Task prompt = Please select every line in the records below that contains the word "Given" and copy each one.

Stored rows =
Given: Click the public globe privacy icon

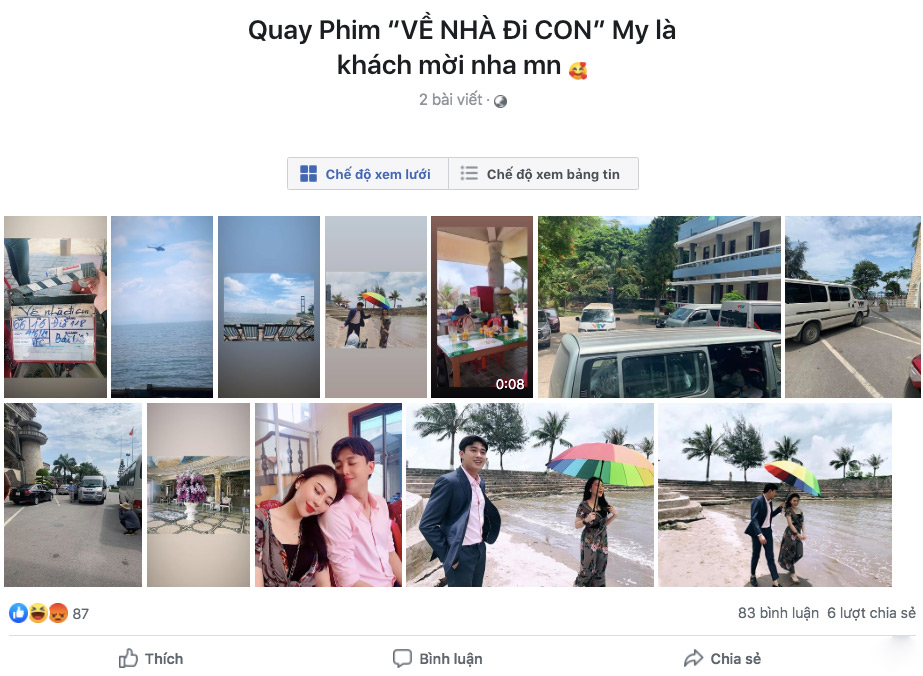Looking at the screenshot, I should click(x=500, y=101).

* * *

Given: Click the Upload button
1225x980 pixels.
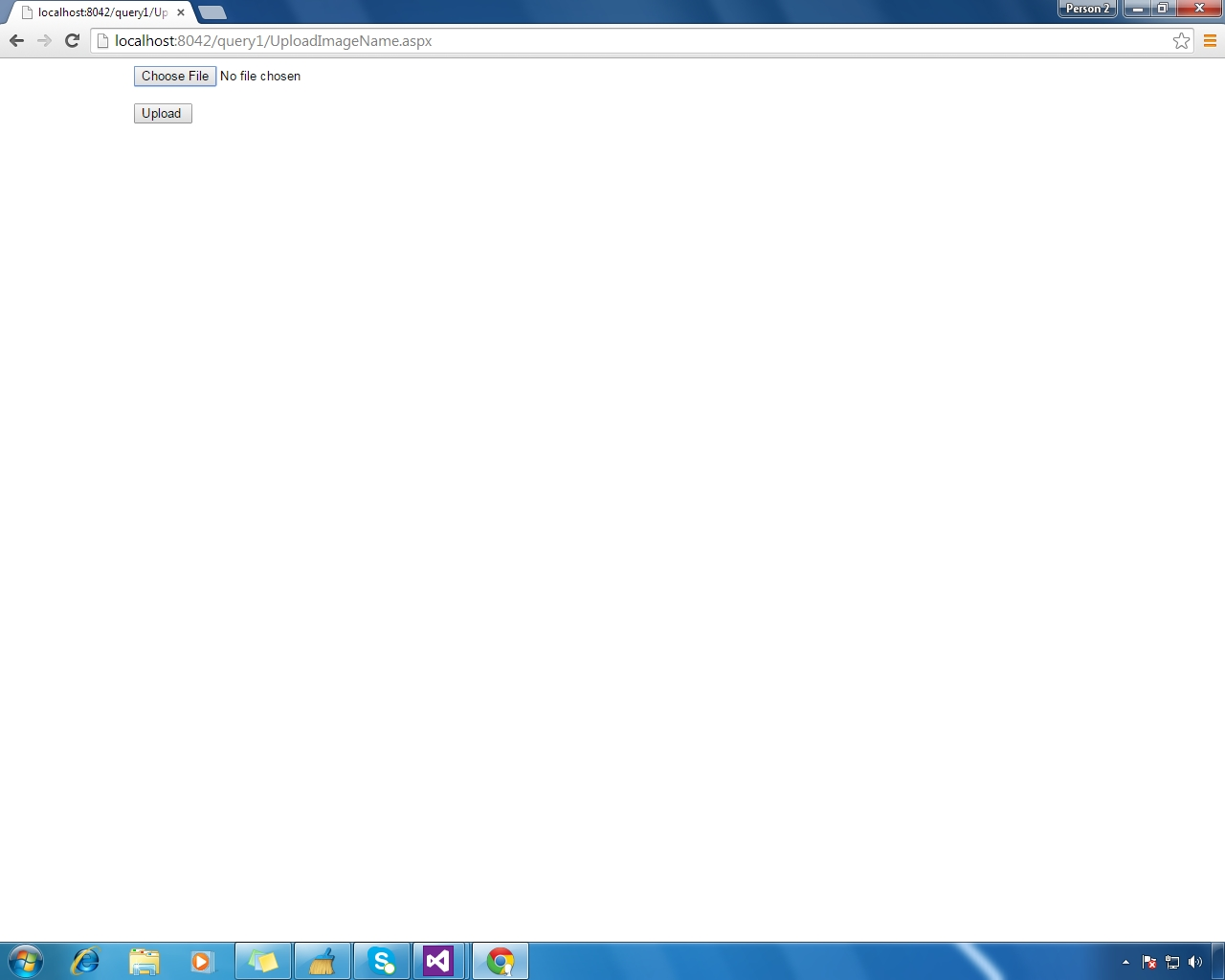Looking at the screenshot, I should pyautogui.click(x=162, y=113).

Problem solution =
Given: Click the public globe privacy icon
Given: Click the Upload button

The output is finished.